C’est une vision quelque peu léniniste, mais qui explique pourquoi tant de conflits avec l’Espagne, avec la Grande-Bretagne, avec la France. Parfois résolus au moyens de dollars, parfois au moyen de la force (bien que relativement rare), les USA devinrent une grande puissance parce qu’elle se mêlait des affaire des autres. Parce que son idéalisme la prédestinait à jouer une rôle pivot dans les relations internationales, comme la France l’avait fait à son époque. En moins de 30 ans, de 1917 à 1941, le pays sortira de son isolationnisme, et ce pour de bon. C’est un nouveau pays, les attaques sous-marines allemandes, le télégramme zimmerman, et surtout Pearl Harbor seront des plaies historiques qui serviront désormais de repères pour tous les Etasuniens. Ce pays n’est plus le même.

Introduction historique pour mieux expliquer les images présentées : les rôles ont été inversés. Les repères ne sont plus les mêmes. Mais que surtout… les valeurs sont les mêmes. Quoi ? Les USA, toujours idéalistes ? Parfaitement. Ils ne manqueront que peu d’occasions pour mettre en avant les droits de l’homme et la liberté démocratique, lors de conférences internationales. L’UE le fait aussi, soit; mais on ne peut pas dire que sa crédibilité soit la même. Surtout pas après le couac énorme d’un certain 29 mai 2005.

Exemple : rencontre avec Vladimir Poutine en février. On suit de près la crise ukrainienne, où se sont affrontés les deux grands.
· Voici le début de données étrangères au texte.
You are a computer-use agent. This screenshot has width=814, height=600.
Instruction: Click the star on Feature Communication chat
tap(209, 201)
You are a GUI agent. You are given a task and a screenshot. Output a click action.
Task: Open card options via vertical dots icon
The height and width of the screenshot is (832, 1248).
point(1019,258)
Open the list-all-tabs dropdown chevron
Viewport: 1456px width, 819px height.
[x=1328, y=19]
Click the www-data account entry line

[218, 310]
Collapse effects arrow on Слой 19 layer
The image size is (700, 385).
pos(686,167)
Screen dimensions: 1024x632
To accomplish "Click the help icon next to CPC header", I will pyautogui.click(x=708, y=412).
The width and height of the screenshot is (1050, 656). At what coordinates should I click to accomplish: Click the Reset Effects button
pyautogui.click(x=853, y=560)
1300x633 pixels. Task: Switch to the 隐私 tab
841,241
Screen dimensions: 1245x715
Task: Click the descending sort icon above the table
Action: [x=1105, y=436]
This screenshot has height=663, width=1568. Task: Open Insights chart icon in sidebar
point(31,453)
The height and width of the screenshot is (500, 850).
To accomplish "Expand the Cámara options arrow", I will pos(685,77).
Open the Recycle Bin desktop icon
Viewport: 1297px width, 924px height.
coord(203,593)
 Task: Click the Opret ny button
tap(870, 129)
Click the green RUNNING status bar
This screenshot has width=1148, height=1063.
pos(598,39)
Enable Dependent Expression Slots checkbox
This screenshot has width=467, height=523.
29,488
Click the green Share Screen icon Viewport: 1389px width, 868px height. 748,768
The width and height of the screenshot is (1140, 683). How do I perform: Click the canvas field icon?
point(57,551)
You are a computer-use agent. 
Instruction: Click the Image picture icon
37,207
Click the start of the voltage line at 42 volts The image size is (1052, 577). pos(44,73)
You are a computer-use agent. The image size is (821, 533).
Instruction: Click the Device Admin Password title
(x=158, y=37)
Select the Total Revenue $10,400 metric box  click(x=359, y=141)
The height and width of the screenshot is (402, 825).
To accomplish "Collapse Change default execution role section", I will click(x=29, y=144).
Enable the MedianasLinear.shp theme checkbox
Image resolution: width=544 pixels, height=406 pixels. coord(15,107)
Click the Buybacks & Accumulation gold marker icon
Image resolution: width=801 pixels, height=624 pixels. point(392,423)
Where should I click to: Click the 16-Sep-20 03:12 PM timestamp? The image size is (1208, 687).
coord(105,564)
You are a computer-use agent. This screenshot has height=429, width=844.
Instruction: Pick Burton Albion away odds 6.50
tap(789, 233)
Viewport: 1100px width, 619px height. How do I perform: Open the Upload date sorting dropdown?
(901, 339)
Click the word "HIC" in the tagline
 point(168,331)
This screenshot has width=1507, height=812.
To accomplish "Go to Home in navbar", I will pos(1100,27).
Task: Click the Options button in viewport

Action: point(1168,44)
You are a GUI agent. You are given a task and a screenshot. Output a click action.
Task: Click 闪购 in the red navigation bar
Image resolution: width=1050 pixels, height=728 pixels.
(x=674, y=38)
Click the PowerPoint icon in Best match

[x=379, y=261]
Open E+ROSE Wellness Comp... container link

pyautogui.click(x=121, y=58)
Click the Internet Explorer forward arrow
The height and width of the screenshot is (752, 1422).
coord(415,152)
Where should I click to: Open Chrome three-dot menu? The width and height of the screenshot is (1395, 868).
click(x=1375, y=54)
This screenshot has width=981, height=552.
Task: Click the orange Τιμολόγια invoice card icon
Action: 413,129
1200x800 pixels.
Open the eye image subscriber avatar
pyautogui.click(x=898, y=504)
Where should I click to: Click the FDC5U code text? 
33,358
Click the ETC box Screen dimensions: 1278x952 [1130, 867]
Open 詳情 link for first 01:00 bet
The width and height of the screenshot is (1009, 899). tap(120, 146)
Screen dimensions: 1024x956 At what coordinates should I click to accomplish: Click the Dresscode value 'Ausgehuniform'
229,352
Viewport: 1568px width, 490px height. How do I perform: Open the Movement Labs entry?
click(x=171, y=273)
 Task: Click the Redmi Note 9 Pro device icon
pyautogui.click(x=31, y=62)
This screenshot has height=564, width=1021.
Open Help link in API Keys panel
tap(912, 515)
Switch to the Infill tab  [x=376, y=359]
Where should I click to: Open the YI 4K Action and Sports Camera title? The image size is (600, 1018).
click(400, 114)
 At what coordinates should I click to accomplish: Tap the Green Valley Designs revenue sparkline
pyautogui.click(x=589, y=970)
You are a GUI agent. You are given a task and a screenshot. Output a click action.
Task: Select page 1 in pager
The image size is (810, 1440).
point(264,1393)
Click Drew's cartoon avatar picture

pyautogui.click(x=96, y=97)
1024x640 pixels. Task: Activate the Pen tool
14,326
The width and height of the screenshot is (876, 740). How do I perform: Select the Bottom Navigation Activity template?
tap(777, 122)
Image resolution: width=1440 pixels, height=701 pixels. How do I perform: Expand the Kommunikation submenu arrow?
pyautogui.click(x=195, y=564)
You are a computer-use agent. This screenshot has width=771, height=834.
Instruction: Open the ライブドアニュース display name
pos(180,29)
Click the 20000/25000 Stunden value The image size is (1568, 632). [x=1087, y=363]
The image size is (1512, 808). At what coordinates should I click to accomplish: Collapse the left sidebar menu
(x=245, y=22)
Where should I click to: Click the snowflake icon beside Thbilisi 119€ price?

Pourquoi se sont-ils affrontés ? Géo-stratégie avec un parfum de guerre froide, passage pour des oléoducs, ou que sais-je encore ? Bien sûr, on peut TOUJOURS trouver des intérêts. Mêmes minimes. Surtout lorsqu’on parle des USA, qui ont des intérêts dans le monde dans son ensemble. Mais soyons sérieux : valait-il la peine de se confronter à Moscou ? Et durant ce mois de février, lors de la rencontre de Poutine, de renchérir encore ?

President Putin told reporters that Russia had chosen democracy « independently », not because of pressure from outside.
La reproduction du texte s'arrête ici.